I had the opportunity to meet with one of my college mentees not long ago. For the sake of this article, we’ll call her Zoe. Zoe was back for winter break from one of the UC campuses in Southern California, having just completed the Fall term of her second year of a Computer Science and Communications double major. Here in Silicon Valley, when I meet my mentees in person, I usually like going to breakfast at little restaurant in Menlo Park. That way we have time catch up with all that's going on in college, the coming term and their future plans. After discussing the fall term, we started reviewing Zoe’s plans for the winter and spring terms, I asked about her plans are for the summer. She said that she was going to take the summer off and try to find a job as a clerk in one of the Malls in the Valley. I thought it was great she was taking some time off, but why not apply for an internship at companies she might have an interest in working for when she graduated. Zoe (shockingly) had never heard of internships geared toward college students. Of the professors she had, none had ever mentioned them.
The Ins and Outs
So I told her: Many internships geared toward college students (both graduate and undergraduate) are designed to let the company to try out the student, and the student to try out the company. In many businesses, you're paid as a regular employee, complete with benefits though an introductory wage. In some cases, the company may provide a lodging allowance if you're temporarily relocating for the summer. Many internships last for two to four months during the summer, and some companies extend the internship on a part-time basis after that, provided there's a good fit and a need. If the intern does well and the hiring managers think she'd make a good regular employee, they may make an offer of full employment on the condition that the student graduates. One of the biggest problems that many new college graduates have who have not
participated in internship programs is when they graduate and leave college they have a hard time finding that first job. The fact of the matter is that most employers are looking for experienced employees. Just going to college doesn't give you experience. If your degree is in computer science and your only experience is as a store clerk, you don't have what they're looking for. It’s a chicken-and-egg paradox: You need experience in order to get hired, but it's hard to get hired without experience. Internships at companies help solve this problem. However, you need to take the initiative and apply for these internship opportunities. They don't just appear like magic.
How to Get Them
Internships at companies are jobs–introductory jobs, but buts nonetheless. Like any job, you have to apply for them and have to interview for them. So yes, you do need a resume and you do need to be able to communicate during the process. How do you find out which companies are offering internships? There are several ways. Check with:
- The department head for your major (like the head of computer science at your schoole).
- Your college counselor.
- Your college’s employment counseling center.
- Your college alumni relations office.
- Dice, or the websites of companies you'd like to work for. Do a keyword search for “intern,”

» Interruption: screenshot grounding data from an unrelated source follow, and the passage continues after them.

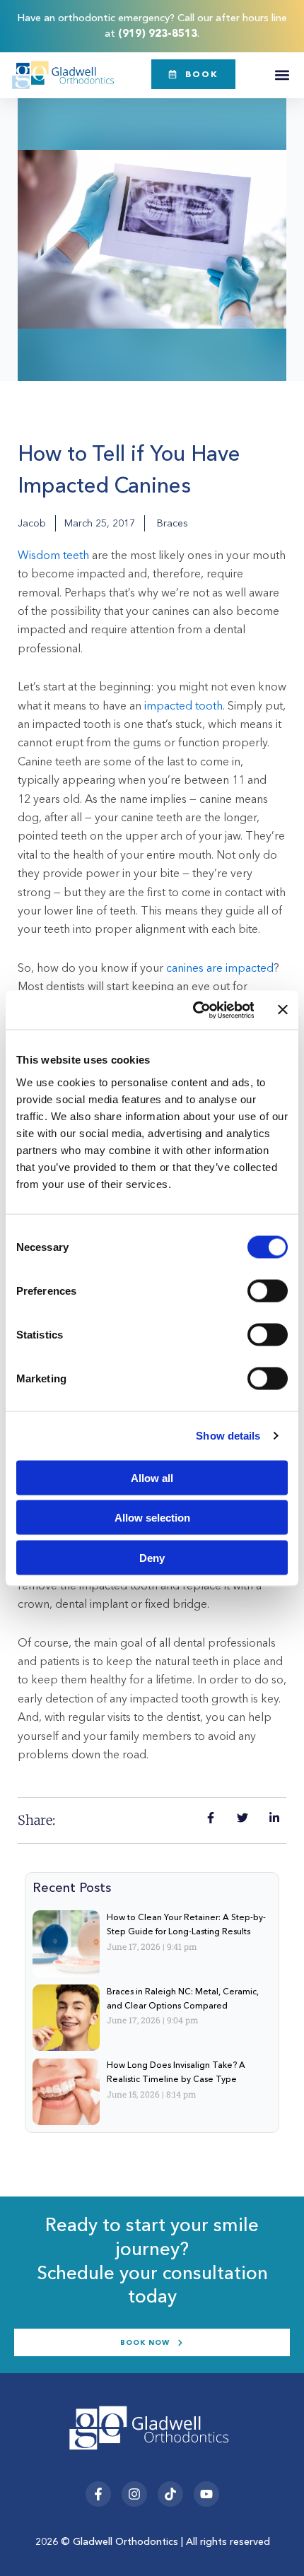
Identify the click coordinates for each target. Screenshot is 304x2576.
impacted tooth (183, 705)
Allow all (152, 1477)
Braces (172, 523)
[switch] (267, 1290)
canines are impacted (220, 967)
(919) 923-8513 (157, 33)
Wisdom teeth (53, 555)
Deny (152, 1557)
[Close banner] (283, 1010)
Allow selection (152, 1518)
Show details (228, 1436)
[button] (281, 75)
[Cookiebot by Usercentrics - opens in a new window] (194, 1010)
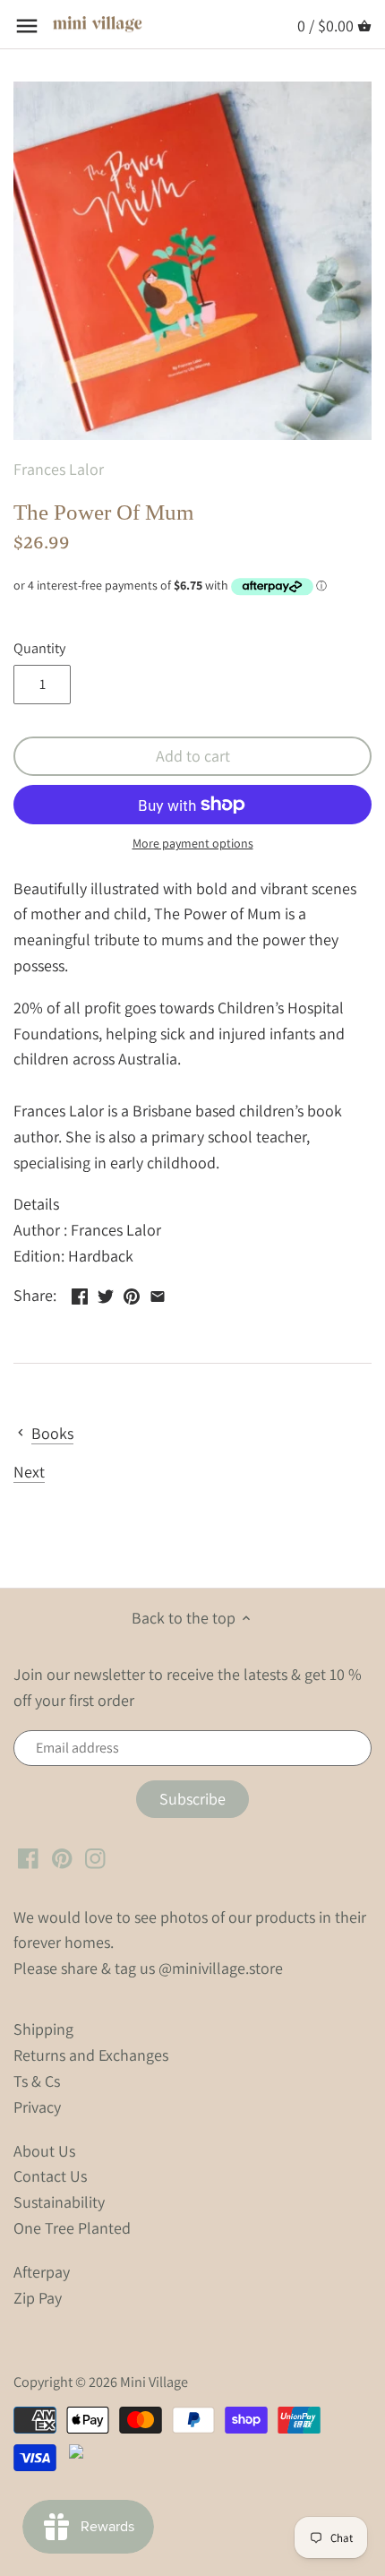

Several other good online sources of college internships are Internship Programs.com
, Dream Careers
, and College Recruiter Connection
. Quite often these sources allow the prospective intern to browse by employer, field, date and location. Companies start the call for internships in late December with recruiting for internships starting in January to mid March. Most internships start in May and end in August or September. In the end, I recommended to Zoe that she create a resume and start her search for a summer internship now. I also told her not to limit her search to public companies, but to include the various agencies of the federal and state governments as well. So are you a college student? If so, think about getting that experience you'll need for the job you'll apply for when you graduate. Consider internships--but don't wait.